- Opening Delimiter -

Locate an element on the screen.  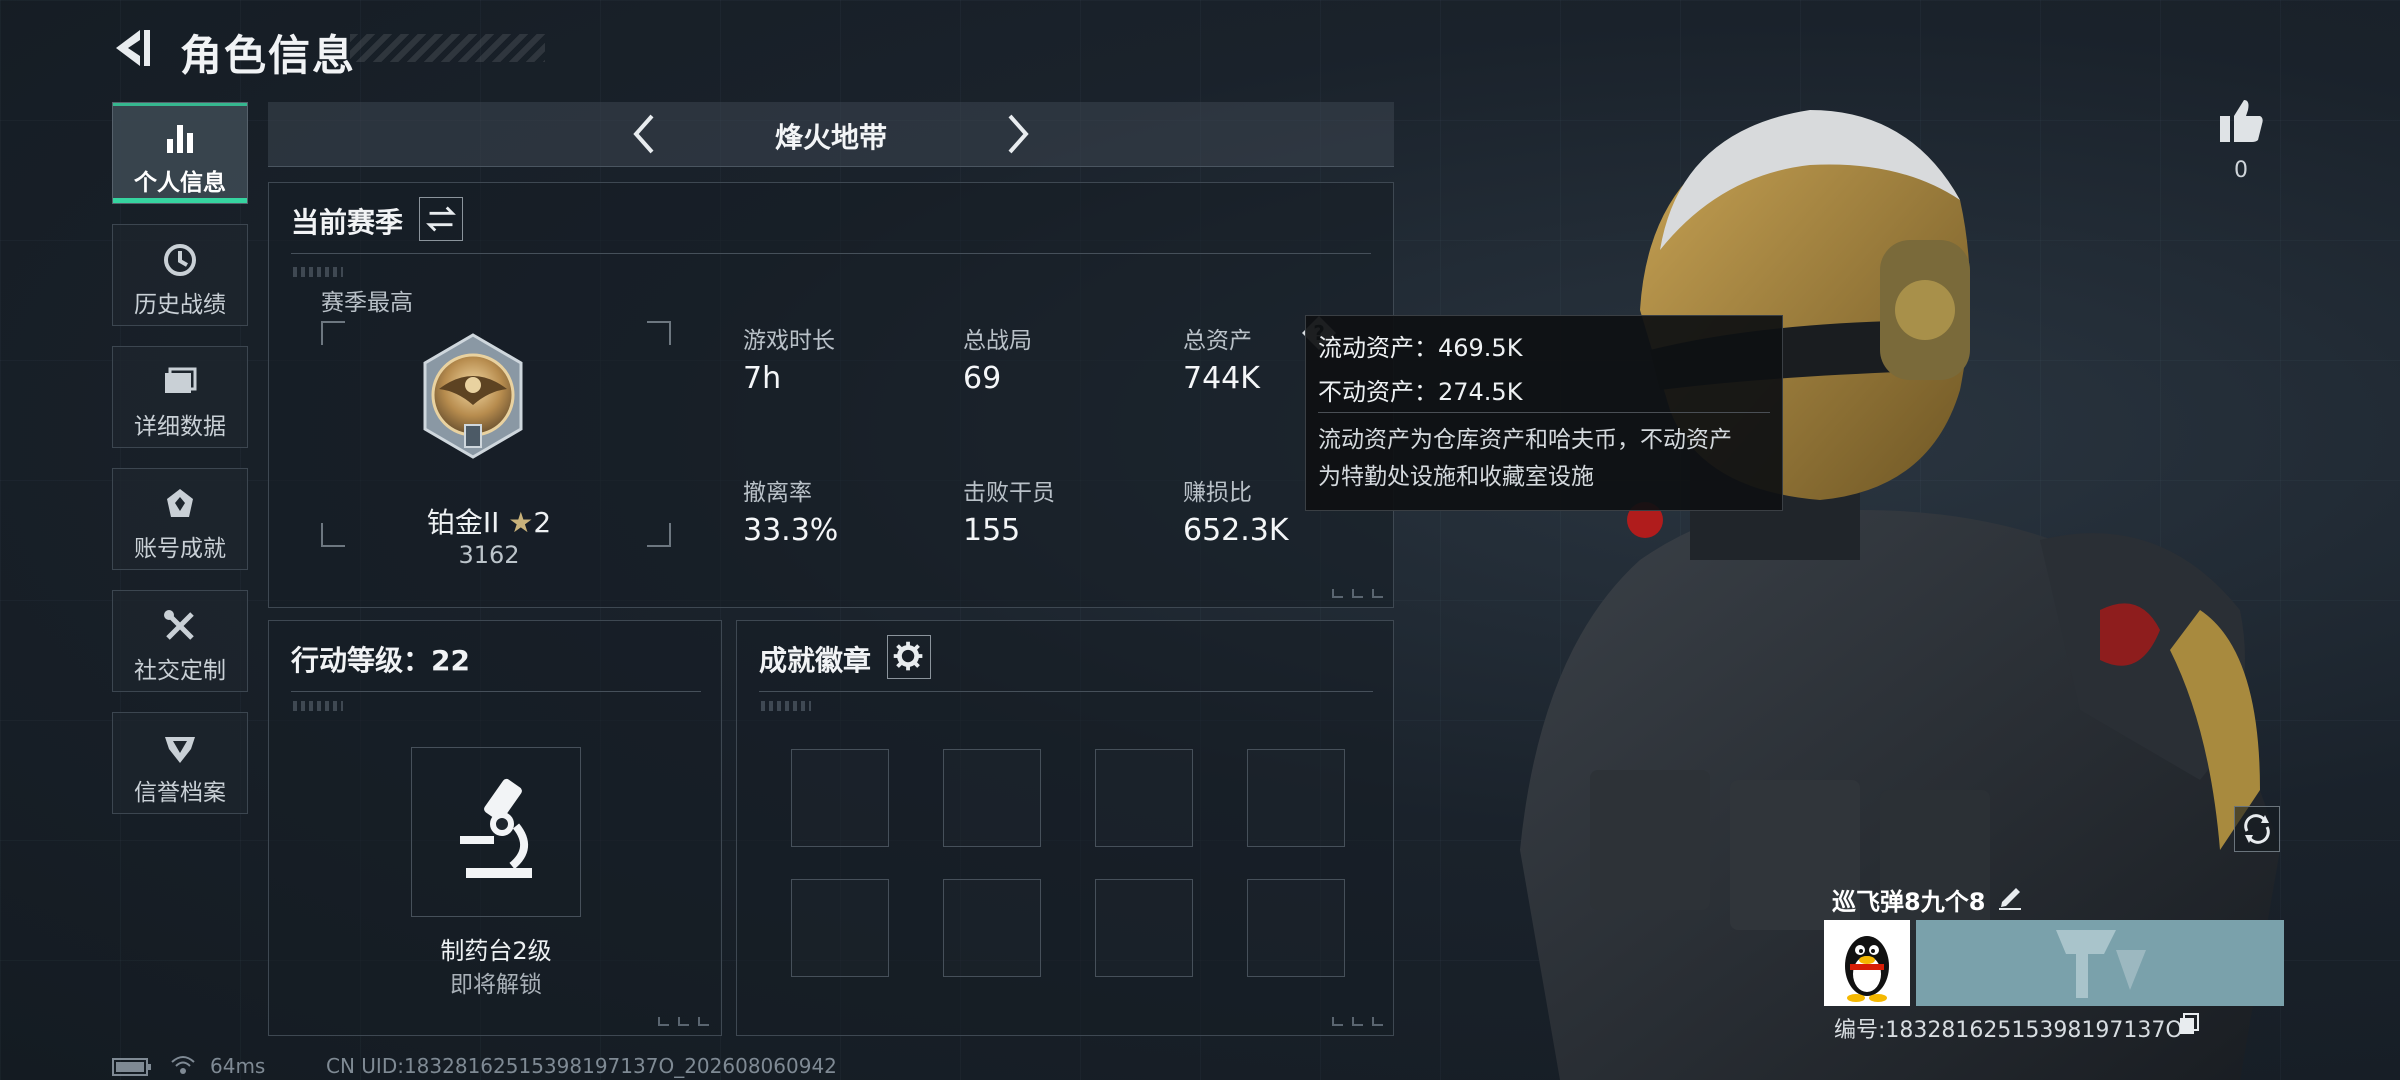
sidebar-item-reputation: 信誉档案 is located at coordinates (180, 763).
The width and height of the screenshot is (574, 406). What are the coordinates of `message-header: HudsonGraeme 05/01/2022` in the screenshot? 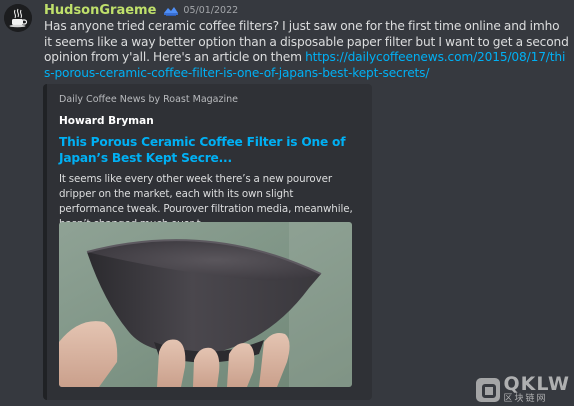 It's located at (141, 10).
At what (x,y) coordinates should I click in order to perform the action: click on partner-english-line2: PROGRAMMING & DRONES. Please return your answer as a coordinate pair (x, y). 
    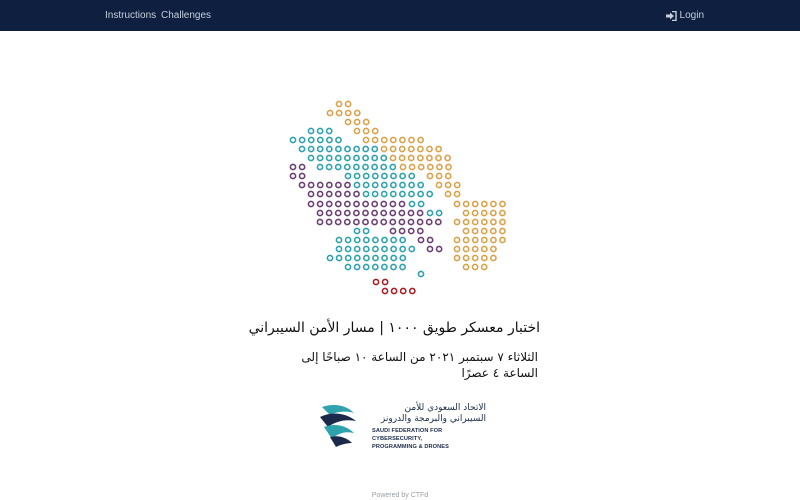
    Looking at the image, I should click on (410, 447).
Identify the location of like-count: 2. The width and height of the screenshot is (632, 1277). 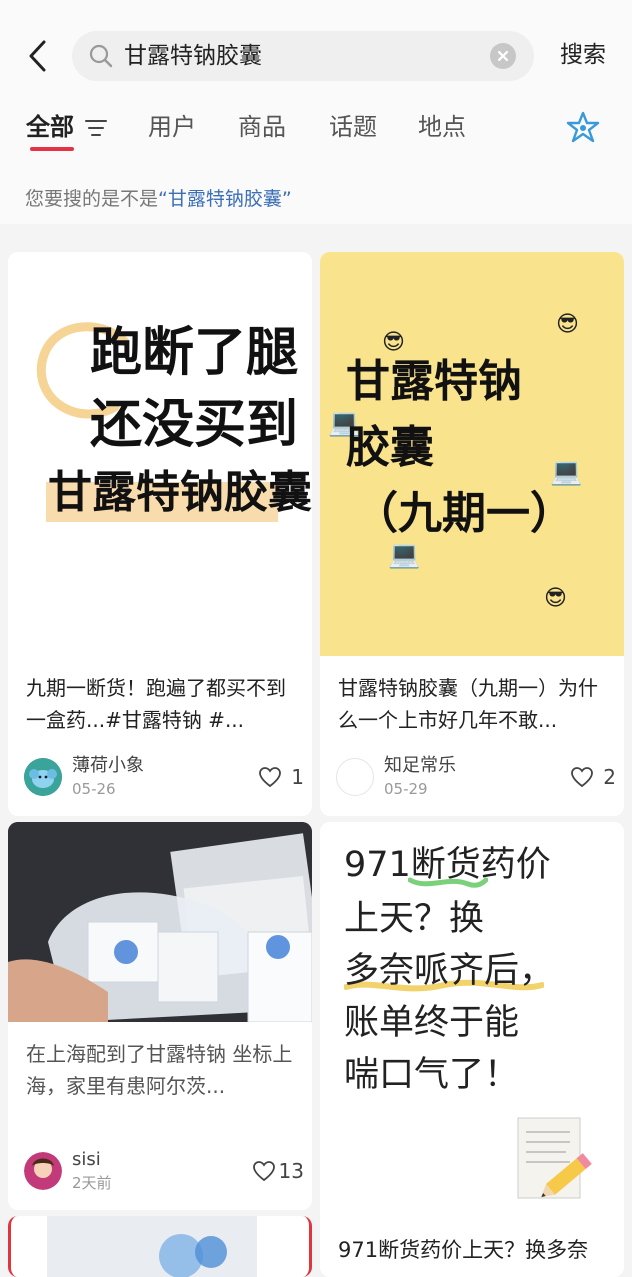
(610, 777).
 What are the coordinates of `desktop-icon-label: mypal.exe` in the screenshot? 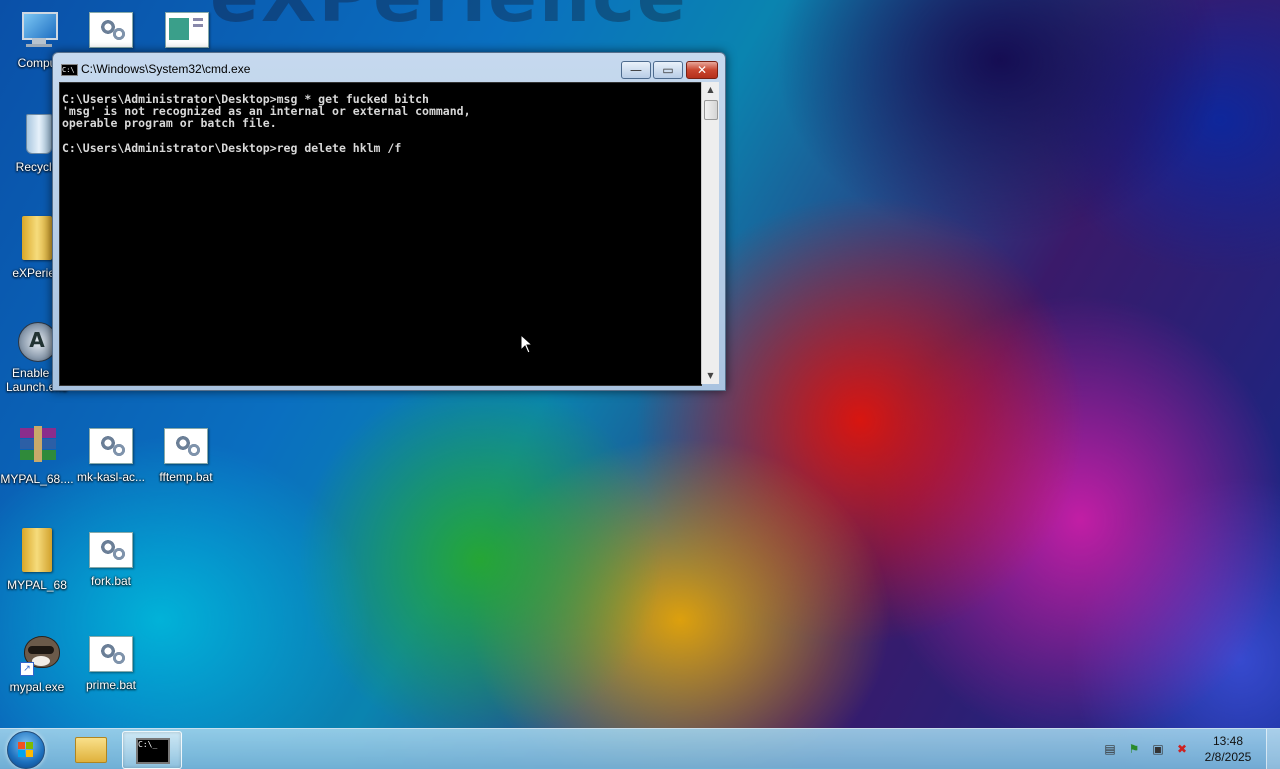 It's located at (37, 687).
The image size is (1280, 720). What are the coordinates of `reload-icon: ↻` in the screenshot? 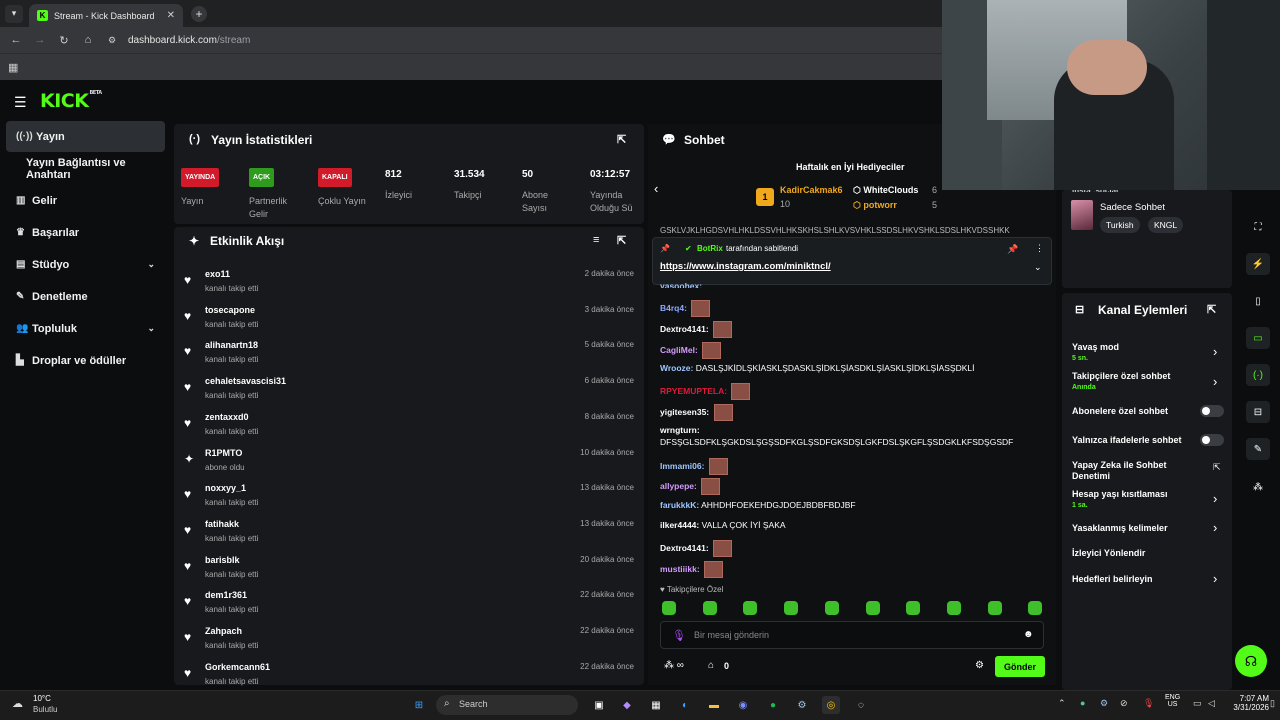 It's located at (64, 40).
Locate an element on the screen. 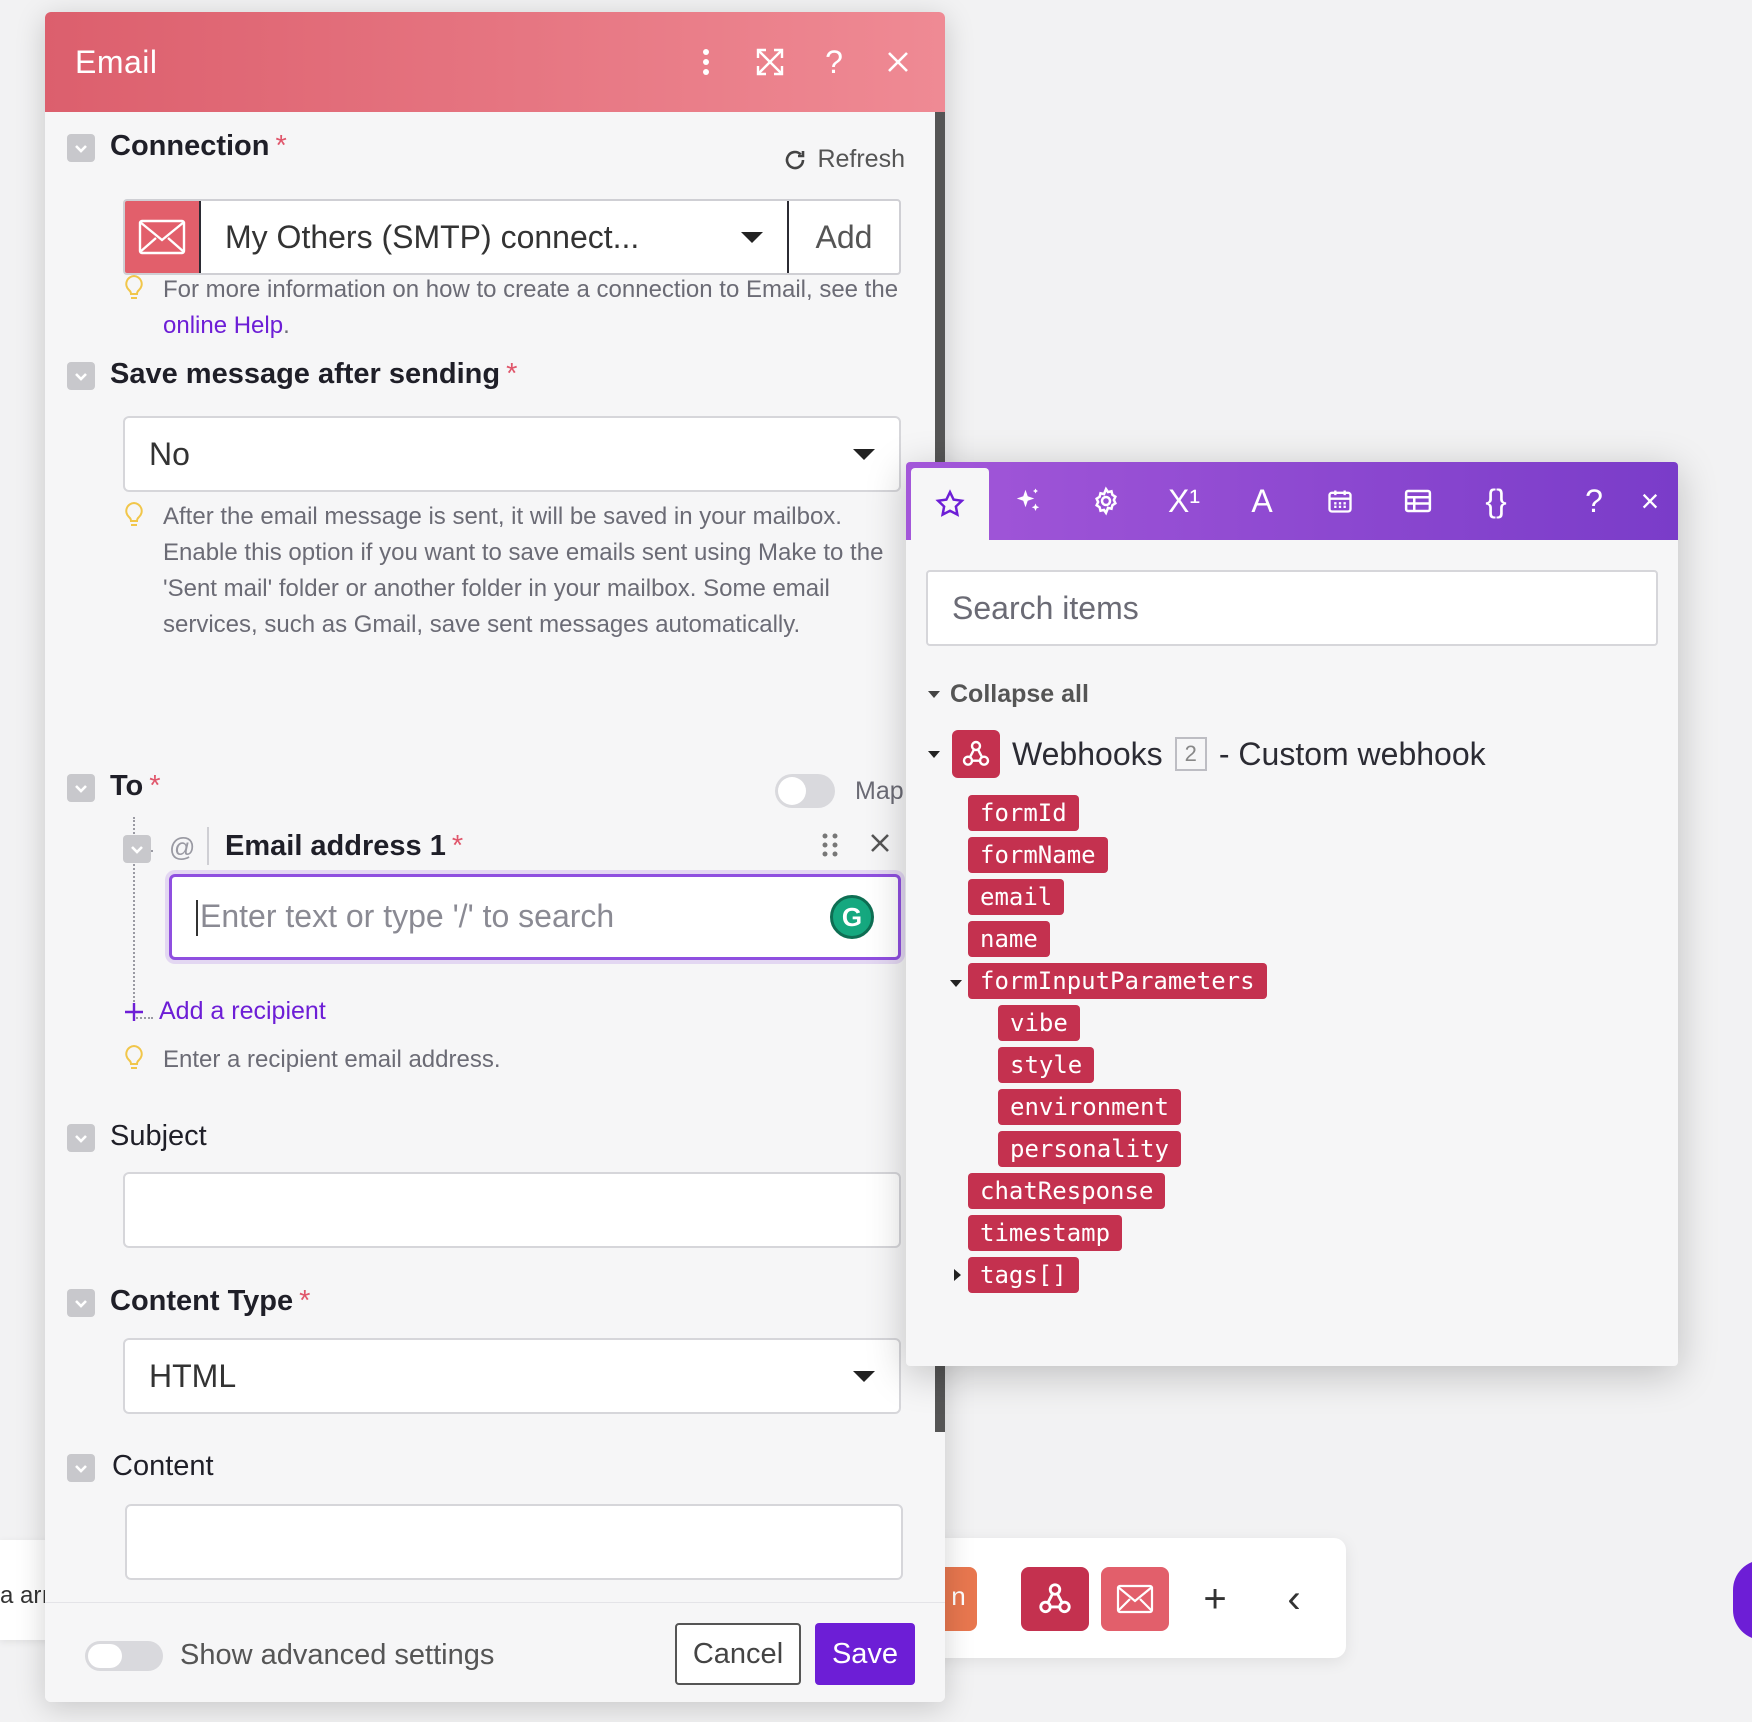 This screenshot has width=1752, height=1722. plus-icon is located at coordinates (134, 1012).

- Closing Delimiter -

* [WHAT IS EXPECTED]
List every line of the rows above that contains the word "click", matching case exactly.

* [SOLUTION TO THIS EXERCISE]
At what (x,y) coordinates should I click in order to perform the action: click on partner-english-line2: PROGRAMMING & DRONES. Please return your answer as a coordinate pair (x, y). 
    Looking at the image, I should click on (410, 447).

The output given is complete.